Synopsis

Pan-Pot est composé de trois parties et d’un épilogue.

1/ Le monde
Nous présentons ici les éléments jonglés, les présences, notre musicalité
graphique : un monde d’intérieur pour solitudes dignes et relations galantes. Des particularités individuelles apparaissent pour vite se refondre dans notre monde organisé. Ce monde s’ouvre, à ses frontières se trouve le cosmos. Il accouche du mannequin, qui apparait en chutant…

2/ Le monde pénétré
Notre monde rythmique et graphique se développe. Le mannequin devient élément de relief et de regard, il nous fait devenir foule et à la fois, personnage triple et vivant. Il porte aussi son propre drame, la liberté qu’il acquiert via nos codes. Il commence à nous contaminer, permettant l’émergence d’un nouveau rapport : un regard sur regard . Nous dévoilons alors le fonctionnement mécanique de nos machines à perceptions et apparaissent, légères, légères, les présences des individus à leur partition d’actions simples. D’un pas léger encore, nous accompagnons de touches de jonglage la naissance d’une fugue de Bach…

3/ La population du monde
Par contamination, de sobriété, de noblesse immobile, par l’inanimé devenu partenaire,… se développe ce monde en postures ; les corps portent les marques du temps saccadé, évoquent des fuites vers des territoires d’abîme et de sublime. De nouveaux cieux sont découverts, en plein soleil, en pleine lune, en grouillant crépuscule. Et d’un pas léger encore, du jonglage autonome nous accompagne dans notre marche pulsée.
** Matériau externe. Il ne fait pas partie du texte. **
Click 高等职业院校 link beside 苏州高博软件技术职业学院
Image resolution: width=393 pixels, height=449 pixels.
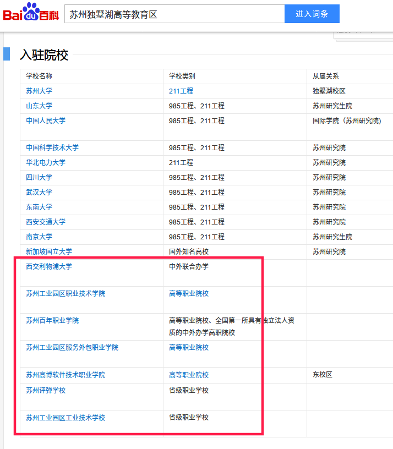[x=189, y=375]
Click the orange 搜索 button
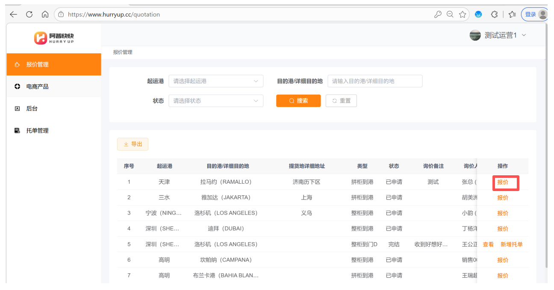554x290 pixels. (298, 101)
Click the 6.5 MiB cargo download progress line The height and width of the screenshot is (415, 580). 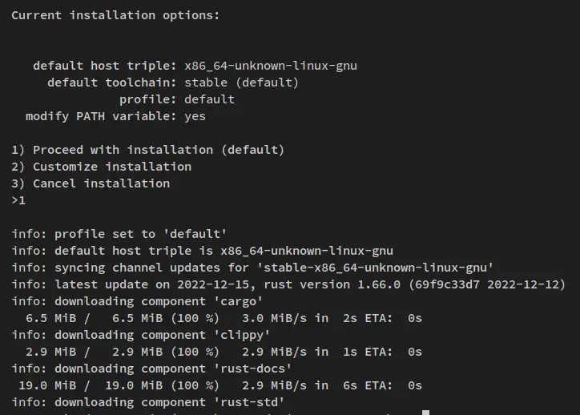(x=216, y=318)
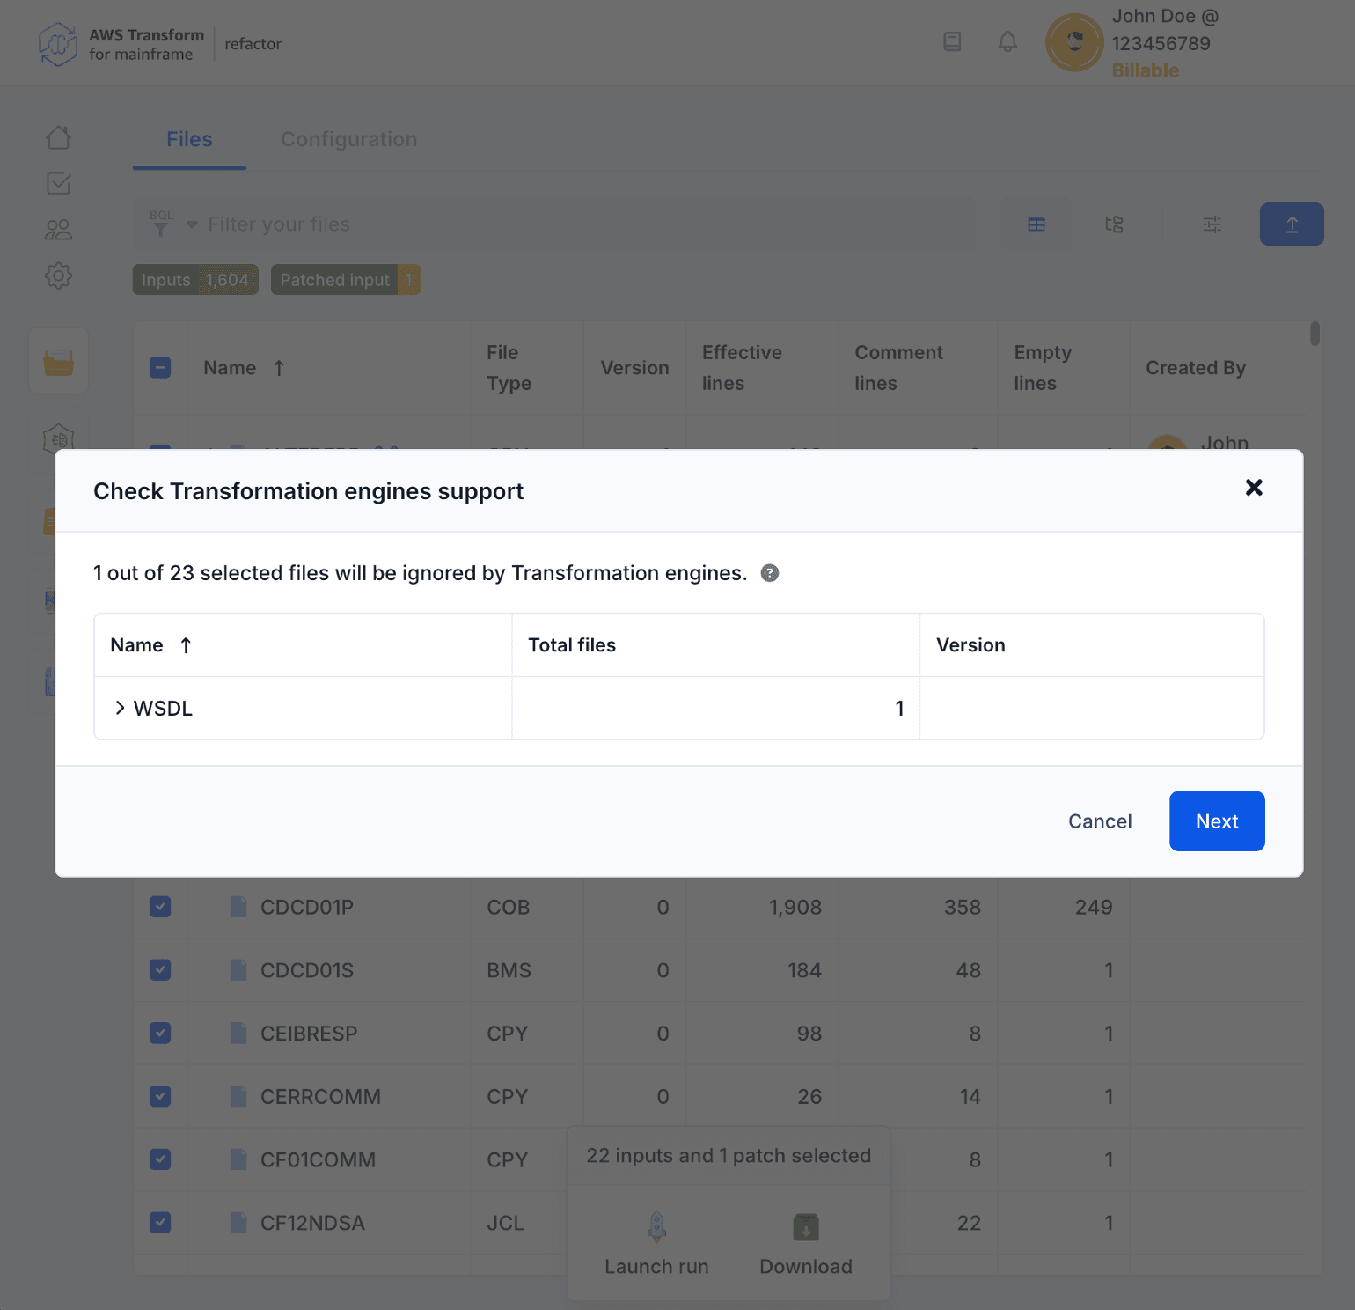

4/ L’épilogue : petite pièce sur grande sonate
Suivant l’évolution d’une sonate de Beethoven, le monde est totalement transformé, devenant le lieu d’une profusion de balles hors-cadre, d’un patchwork de motifs issus des précédentes parties, d’expressions neuves des personnages individués dans de brefs solos. Nous finissons sous une pluie de balles et de sons, dans un mélange de lenteur champêtre et de douce frénésie.